Obviously, Germany is a much bigger market than Spain. And, culturally, I suppose I would say it this way -- culturally, the German market is very willing to test the model, and if that model ends up proving to be better, which we believe it will, then they are committed to moving forward. So, that is why at this time we are doing business in Spain as well as Germany, but there is more focus right now on our part to focus on Germany.
You don't want to be spread out and trying to do multiple countries on something like this. It is a large market. It is over a 0.5 million vehicles. And we want to make sure that as we test and then move forward with growth plans in Germany that we succeed. So, that is where our effort is at right now.
- Analyst
Okay, great. And then one last one -- I think, either last caller or maybe the one before that, you talked about a new retail location in Dallas for CrashedToys. Maybe if there is any update or what you have learned from that experience so far.
- EVP
Sure. We have established a new brand in a new facility. It's called in CrashedToys. It is targeted to raising the returns on non-car assets. It is basically motorcycles, jet skis, it is boats. It can be recreational vehicles.

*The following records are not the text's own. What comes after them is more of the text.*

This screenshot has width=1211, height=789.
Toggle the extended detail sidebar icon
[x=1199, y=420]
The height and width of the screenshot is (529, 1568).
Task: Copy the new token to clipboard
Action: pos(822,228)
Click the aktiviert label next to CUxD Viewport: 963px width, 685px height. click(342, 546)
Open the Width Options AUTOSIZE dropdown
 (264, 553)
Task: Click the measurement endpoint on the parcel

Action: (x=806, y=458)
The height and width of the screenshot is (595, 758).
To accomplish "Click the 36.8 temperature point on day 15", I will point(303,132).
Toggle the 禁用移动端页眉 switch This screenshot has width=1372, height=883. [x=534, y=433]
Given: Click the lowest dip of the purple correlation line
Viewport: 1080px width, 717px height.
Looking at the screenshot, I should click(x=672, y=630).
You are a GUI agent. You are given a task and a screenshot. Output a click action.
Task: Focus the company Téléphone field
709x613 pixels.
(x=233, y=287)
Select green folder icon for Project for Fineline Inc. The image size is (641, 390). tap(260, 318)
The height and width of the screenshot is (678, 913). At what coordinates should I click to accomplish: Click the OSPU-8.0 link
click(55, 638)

By giving a new brand and new emphasis, we are targeting more resale buyers and we are doing more marketing behind it. Once again, it is all in the effort to getting better returns for our insurance customers. We are happy with the results in Dallas. We're opening another location in Los Angeles and then we will evaluate that and determine what the next steps are afterwards.
- Analyst
Okay. Super. Thanks.
Operator
(Operator Instructions)
Bill Armstrong, CL King & Associates
- Analyst
Good morning, gentlemen. In terms of the CAT cars, the processing costs, could you remind us, are those costs recognized as incurred or as those cars get sold in your auctions?
- EVP
As incurred. We put very little of the cost on the balance sheet. The reality is, and as Jeff has said, that principle holds true to even non-CAT cars. We recognize a portion of our revenue at the time we pick up the car, but that revenue has almost no margin. The majority of our costs associated with that car are at the time we pick it up and receive it and store it. There is a disproportional recognition of the profitability of that transaction at the time that the car is sold versus the time it is picked up.
- Analyst
Okay. In looking at those cars, like from the Louisiana floods and Hurricane Matthew in particular, have most of those cars already been sold? Will you get some of that volume benefit in the current quarter?
- EVP
We have many cars yet to sell from those CAT events.
- Analyst
Okay. And in terms of pricing trends, excluding scrap which you addressed earlier, what average selling pricing trends are we seeing across the board?
- CFO
Within the US, I would characterize them as stable. The offsetting considerations are that scrap has improved, used car prices are flat or up slightly. I think folks have asked about the currency effects. The peso is certainly down year over year which affects the selling prices of cars in the US. So, we are approximately flat.
- Analyst
Got it. Okay. Thank you.
Operator
We have no further questions at this time.
- CEO
As we said earlier, we are very pleased with the results of the first quarter. Thank you all for attending the call. We look forward to reporting the second quarter in the new year. We wish you all a happy Thanksgiving. That concludes our call. Thank you.
Operator
Ladies and gentlemen, thank you for your participation. This does conclude today's conference. Have a great rest of your day.